Output each entry exactly as written.

··· Record extracts

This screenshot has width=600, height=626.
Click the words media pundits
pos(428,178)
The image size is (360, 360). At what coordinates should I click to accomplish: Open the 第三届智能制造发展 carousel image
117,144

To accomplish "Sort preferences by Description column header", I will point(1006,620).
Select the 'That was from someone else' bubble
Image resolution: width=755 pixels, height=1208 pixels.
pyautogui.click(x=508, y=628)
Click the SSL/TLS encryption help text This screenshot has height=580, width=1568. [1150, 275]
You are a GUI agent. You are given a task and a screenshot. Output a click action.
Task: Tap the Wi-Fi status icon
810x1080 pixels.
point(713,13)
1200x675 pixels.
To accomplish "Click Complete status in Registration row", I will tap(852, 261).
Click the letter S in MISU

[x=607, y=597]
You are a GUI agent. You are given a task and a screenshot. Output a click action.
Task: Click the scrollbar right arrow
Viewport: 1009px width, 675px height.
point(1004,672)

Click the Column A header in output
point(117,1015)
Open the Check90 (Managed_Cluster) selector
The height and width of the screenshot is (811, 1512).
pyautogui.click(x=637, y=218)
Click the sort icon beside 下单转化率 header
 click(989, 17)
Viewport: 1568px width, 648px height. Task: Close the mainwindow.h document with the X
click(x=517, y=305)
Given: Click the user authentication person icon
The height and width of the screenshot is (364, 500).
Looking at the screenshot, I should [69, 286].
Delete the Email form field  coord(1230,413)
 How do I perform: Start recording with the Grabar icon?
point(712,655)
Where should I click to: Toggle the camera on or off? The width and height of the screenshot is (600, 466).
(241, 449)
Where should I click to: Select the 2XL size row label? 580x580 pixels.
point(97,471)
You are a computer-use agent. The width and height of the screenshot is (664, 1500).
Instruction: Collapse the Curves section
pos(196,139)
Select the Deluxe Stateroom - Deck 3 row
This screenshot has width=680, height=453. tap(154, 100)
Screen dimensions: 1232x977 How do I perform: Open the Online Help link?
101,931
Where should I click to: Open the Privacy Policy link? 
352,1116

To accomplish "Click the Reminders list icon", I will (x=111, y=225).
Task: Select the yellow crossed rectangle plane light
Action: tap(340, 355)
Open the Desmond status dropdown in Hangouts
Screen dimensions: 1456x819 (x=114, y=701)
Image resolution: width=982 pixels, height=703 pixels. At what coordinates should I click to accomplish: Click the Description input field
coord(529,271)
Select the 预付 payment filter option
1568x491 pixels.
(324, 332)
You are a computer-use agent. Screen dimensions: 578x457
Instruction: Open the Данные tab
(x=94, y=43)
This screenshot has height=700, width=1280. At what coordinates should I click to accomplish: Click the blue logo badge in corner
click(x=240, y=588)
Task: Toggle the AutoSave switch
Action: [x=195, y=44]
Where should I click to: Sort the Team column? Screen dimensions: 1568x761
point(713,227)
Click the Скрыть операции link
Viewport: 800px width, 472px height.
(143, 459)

······

▶ [Your solution]:
This screenshot has width=600, height=626.
Click the words media pundits
pos(428,178)
The image size is (360, 360). At what coordinates should I click to accomplish: Open the 第三届智能制造发展 carousel image
117,144

To accomplish "Sort preferences by Description column header", I will point(1006,620).
Select the 'That was from someone else' bubble
Image resolution: width=755 pixels, height=1208 pixels.
pyautogui.click(x=508, y=628)
Click the SSL/TLS encryption help text This screenshot has height=580, width=1568. [1150, 275]
You are a GUI agent. You are given a task and a screenshot. Output a click action.
Task: Tap the Wi-Fi status icon
810x1080 pixels.
point(713,13)
1200x675 pixels.
To accomplish "Click Complete status in Registration row", I will tap(852, 261).
Click the letter S in MISU

[x=607, y=597]
You are a GUI agent. You are given a task and a screenshot. Output a click action.
Task: Click the scrollbar right arrow
Viewport: 1009px width, 675px height.
point(1004,672)

Click the Column A header in output
point(117,1015)
Open the Check90 (Managed_Cluster) selector
The height and width of the screenshot is (811, 1512).
pyautogui.click(x=637, y=218)
Click the sort icon beside 下单转化率 header
 click(989, 17)
Viewport: 1568px width, 648px height. Task: Close the mainwindow.h document with the X
click(x=517, y=305)
Given: Click the user authentication person icon
The height and width of the screenshot is (364, 500).
Looking at the screenshot, I should [69, 286].
Delete the Email form field  coord(1230,413)
 How do I perform: Start recording with the Grabar icon?
point(712,655)
Where should I click to: Toggle the camera on or off? The width and height of the screenshot is (600, 466).
(241, 449)
Where should I click to: Select the 2XL size row label? 580x580 pixels.
point(97,471)
You are a computer-use agent. The width and height of the screenshot is (664, 1500).
Instruction: Collapse the Curves section
pos(196,139)
Select the Deluxe Stateroom - Deck 3 row
This screenshot has width=680, height=453. tap(154, 100)
Screen dimensions: 1232x977 How do I perform: Open the Online Help link?
101,931
Where should I click to: Open the Privacy Policy link? 
352,1116

To accomplish "Click the Reminders list icon", I will (x=111, y=225).
Task: Select the yellow crossed rectangle plane light
Action: tap(340, 355)
Open the Desmond status dropdown in Hangouts
Screen dimensions: 1456x819 (x=114, y=701)
Image resolution: width=982 pixels, height=703 pixels. At what coordinates should I click to accomplish: Click the Description input field
coord(529,271)
Select the 预付 payment filter option
1568x491 pixels.
(324, 332)
You are a computer-use agent. Screen dimensions: 578x457
Instruction: Open the Данные tab
(x=94, y=43)
This screenshot has height=700, width=1280. At what coordinates should I click to accomplish: Click the blue logo badge in corner
click(x=240, y=588)
Task: Toggle the AutoSave switch
Action: [x=195, y=44]
Where should I click to: Sort the Team column? Screen dimensions: 1568x761
point(713,227)
Click the Скрыть операции link
Viewport: 800px width, 472px height.
(143, 459)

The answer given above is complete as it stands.